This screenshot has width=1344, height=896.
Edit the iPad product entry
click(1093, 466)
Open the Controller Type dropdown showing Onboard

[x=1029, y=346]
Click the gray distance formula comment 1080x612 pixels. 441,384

==

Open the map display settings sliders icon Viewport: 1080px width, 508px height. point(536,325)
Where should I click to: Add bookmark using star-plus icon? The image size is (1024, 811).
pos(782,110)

» HOW TO COMPLETE THIS TASK
From the records above, quote only the lines running from the line with "Open the Controller" to the line with "Click the gray", both lines included.

» RESPONSE BELOW
Open the Controller Type dropdown showing Onboard

[x=1029, y=346]
Click the gray distance formula comment 1080x612 pixels. 441,384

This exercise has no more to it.